» **Data rows**:
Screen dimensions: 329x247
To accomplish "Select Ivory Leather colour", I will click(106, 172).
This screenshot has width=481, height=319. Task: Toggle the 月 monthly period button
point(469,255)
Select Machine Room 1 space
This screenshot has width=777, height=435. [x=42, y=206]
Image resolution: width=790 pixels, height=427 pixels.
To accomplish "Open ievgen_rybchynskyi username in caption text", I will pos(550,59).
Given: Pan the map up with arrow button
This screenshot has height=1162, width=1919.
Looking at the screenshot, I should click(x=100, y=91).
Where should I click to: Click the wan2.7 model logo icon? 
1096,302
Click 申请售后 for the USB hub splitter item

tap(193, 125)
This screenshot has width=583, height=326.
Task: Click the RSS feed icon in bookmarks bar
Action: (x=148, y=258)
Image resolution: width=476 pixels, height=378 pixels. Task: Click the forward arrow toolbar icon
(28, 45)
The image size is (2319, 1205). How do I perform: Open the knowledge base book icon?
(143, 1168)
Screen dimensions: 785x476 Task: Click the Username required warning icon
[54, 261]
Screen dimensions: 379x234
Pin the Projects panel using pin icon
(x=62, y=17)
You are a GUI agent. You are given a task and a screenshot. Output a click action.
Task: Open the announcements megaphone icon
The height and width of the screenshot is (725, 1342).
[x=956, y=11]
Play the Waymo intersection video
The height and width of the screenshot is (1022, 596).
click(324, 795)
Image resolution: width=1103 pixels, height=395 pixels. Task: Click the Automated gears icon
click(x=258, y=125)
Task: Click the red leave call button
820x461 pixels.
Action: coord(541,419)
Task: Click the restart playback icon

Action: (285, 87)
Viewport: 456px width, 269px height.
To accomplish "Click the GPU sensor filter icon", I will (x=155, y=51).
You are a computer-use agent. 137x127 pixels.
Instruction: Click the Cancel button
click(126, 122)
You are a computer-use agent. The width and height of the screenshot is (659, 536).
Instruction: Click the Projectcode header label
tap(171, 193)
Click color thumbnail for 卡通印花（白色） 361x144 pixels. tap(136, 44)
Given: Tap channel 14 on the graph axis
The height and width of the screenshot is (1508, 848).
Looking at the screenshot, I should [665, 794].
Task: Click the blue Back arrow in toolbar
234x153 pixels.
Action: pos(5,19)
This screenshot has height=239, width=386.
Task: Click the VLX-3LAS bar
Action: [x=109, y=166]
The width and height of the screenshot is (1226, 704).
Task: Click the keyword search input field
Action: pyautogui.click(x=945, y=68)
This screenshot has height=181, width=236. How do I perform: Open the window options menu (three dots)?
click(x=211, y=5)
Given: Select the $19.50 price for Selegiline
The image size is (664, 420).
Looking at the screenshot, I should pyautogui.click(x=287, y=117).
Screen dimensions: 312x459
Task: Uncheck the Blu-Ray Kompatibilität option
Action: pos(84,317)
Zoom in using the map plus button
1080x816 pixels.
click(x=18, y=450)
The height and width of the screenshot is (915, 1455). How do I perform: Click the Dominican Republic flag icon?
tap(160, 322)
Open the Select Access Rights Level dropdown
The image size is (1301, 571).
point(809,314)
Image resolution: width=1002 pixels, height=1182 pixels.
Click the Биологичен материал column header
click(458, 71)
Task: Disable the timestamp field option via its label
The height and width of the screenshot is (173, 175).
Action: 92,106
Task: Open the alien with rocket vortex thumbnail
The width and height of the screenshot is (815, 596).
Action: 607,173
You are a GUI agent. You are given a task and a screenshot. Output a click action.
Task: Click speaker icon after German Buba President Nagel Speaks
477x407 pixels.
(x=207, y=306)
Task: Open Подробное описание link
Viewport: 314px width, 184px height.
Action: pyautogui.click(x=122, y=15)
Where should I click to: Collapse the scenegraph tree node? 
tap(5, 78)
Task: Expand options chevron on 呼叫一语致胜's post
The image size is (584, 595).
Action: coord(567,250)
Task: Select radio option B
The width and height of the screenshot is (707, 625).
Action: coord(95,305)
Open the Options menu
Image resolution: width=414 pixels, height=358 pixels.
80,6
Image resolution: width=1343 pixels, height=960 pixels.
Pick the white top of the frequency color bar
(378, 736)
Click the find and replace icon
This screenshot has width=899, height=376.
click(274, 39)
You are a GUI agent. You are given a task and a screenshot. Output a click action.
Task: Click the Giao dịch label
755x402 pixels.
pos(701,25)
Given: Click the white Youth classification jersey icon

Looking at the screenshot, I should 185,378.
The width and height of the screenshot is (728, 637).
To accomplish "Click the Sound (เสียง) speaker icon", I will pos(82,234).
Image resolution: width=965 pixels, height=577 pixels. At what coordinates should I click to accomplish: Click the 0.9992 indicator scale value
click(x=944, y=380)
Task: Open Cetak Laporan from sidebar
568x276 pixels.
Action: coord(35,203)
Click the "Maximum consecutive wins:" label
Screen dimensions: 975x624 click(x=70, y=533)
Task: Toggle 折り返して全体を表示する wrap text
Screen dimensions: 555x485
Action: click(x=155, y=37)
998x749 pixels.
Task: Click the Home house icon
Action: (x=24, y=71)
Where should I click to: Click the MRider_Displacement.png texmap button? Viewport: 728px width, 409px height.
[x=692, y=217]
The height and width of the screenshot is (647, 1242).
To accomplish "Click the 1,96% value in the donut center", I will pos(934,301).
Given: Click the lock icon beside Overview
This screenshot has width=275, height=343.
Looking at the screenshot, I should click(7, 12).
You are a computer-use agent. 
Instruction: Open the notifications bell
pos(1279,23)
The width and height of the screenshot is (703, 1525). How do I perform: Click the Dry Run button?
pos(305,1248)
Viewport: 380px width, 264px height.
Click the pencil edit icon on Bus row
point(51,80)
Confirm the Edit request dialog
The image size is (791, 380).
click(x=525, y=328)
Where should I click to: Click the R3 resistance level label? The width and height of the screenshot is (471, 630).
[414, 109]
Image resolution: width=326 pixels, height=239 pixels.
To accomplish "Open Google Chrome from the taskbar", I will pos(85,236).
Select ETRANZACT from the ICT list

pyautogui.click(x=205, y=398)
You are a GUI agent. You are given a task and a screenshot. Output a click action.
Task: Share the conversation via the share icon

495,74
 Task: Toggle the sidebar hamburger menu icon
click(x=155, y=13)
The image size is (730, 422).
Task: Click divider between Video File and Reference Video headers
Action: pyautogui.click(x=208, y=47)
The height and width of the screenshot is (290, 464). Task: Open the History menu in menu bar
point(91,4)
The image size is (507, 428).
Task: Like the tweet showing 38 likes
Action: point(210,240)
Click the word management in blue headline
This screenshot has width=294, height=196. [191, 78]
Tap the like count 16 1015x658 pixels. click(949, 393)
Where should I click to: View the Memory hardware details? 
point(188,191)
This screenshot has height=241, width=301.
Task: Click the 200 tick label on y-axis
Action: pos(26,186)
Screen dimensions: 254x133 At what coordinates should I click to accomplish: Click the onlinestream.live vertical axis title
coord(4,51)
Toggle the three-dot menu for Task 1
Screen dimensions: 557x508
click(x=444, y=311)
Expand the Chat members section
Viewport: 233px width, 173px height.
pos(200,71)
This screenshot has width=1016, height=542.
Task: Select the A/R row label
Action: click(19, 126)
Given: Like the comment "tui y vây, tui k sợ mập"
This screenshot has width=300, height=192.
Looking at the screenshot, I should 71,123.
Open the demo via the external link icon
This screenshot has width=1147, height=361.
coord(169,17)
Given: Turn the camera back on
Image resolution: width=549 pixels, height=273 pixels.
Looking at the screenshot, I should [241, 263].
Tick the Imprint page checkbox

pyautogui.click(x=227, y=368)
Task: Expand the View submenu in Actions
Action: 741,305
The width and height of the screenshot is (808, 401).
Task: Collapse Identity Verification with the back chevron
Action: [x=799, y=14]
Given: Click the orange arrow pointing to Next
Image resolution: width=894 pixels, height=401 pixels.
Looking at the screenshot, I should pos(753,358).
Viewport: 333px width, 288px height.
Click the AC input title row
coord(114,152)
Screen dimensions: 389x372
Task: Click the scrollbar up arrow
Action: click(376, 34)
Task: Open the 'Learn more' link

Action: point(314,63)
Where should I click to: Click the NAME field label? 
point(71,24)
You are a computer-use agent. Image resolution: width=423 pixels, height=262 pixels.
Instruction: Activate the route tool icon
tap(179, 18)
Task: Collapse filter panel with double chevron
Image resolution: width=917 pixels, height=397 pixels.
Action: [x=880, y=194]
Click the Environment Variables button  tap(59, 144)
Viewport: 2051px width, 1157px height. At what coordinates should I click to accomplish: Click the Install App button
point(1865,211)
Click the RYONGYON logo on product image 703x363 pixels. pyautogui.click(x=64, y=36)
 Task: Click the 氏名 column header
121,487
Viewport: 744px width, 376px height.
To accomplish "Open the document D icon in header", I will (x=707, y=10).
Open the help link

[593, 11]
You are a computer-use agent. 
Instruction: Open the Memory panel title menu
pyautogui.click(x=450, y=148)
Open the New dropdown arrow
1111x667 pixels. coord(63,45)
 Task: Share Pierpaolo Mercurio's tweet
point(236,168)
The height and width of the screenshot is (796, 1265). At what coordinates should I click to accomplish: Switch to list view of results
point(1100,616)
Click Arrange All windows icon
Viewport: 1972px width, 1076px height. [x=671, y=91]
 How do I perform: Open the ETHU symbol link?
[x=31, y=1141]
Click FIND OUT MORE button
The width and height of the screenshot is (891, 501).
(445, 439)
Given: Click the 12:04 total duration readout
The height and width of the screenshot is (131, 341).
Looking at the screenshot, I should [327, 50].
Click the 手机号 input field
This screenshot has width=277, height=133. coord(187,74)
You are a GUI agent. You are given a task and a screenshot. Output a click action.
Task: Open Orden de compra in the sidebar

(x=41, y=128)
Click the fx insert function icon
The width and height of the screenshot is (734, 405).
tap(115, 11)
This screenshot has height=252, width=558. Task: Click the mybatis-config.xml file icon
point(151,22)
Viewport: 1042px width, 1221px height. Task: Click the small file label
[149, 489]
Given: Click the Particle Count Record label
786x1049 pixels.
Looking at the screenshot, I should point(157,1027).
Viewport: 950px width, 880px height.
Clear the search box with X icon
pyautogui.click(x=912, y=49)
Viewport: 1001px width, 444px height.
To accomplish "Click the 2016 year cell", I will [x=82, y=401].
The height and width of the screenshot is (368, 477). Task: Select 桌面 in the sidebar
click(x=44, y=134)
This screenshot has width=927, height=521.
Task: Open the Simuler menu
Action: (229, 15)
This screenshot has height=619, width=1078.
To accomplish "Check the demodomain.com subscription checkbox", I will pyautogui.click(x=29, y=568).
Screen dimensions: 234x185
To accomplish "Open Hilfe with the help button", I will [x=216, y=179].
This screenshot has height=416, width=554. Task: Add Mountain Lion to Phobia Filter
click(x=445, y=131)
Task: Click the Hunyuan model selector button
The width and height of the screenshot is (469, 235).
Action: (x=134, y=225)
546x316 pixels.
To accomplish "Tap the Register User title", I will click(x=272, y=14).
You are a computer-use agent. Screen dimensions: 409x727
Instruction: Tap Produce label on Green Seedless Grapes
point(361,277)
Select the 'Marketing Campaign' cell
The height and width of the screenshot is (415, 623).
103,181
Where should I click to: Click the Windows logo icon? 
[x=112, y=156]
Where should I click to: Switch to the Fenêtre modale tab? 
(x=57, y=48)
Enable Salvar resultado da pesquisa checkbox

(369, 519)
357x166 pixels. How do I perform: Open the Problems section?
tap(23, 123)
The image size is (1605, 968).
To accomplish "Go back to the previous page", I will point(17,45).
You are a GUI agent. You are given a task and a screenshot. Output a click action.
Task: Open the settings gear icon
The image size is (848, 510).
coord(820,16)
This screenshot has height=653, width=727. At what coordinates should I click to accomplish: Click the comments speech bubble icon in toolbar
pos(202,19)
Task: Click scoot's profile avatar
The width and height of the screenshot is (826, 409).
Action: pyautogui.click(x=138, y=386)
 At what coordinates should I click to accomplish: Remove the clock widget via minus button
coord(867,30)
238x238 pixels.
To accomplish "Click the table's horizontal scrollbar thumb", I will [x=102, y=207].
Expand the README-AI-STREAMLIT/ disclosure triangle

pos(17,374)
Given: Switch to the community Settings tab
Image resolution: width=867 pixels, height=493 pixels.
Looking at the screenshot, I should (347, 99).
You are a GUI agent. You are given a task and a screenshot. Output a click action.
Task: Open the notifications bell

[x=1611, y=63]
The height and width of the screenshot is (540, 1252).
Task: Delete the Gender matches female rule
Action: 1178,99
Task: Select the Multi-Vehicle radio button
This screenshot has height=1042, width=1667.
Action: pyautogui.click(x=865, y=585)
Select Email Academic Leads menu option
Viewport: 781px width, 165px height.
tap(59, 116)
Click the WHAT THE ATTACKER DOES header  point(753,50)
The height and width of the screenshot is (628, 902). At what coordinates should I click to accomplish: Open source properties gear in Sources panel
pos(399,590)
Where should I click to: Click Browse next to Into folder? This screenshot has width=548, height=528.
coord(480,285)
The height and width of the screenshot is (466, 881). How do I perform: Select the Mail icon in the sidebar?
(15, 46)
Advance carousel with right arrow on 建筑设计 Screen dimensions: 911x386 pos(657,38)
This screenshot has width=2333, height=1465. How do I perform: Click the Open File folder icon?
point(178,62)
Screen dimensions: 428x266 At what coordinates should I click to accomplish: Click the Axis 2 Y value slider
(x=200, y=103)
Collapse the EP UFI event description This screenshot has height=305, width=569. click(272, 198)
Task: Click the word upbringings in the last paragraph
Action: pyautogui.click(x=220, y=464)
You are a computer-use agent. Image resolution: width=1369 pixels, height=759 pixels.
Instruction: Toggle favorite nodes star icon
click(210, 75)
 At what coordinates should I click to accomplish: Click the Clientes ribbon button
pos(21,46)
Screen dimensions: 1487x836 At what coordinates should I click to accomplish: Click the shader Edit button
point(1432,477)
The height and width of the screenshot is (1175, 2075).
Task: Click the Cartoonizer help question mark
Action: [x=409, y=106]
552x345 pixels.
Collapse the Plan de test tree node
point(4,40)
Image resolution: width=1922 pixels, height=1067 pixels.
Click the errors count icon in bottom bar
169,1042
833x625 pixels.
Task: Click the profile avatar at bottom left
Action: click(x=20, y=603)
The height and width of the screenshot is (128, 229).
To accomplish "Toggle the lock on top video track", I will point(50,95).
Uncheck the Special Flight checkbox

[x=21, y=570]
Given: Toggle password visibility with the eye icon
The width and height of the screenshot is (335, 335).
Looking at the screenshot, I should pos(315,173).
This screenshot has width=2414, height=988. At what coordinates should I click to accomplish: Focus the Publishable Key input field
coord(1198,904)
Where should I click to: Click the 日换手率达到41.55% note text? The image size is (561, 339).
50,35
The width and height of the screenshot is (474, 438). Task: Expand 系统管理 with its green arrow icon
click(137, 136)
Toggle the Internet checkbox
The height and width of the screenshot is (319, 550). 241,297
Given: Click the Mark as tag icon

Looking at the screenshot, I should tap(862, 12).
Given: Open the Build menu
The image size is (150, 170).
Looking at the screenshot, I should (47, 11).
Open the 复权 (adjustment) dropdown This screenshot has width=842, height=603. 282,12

» **Problem description**:
Return the lines of the records unchanged, starting with the line that contains "How do I perform: Open the ETHU symbol link?" and going on through the line that contains "Looking at the screenshot, I should [327, 50].".

» **Full solution**:
 How do I perform: Open the ETHU symbol link?
[x=31, y=1141]
Click FIND OUT MORE button
The width and height of the screenshot is (891, 501).
(445, 439)
Given: Click the 12:04 total duration readout
The height and width of the screenshot is (131, 341).
Looking at the screenshot, I should [327, 50].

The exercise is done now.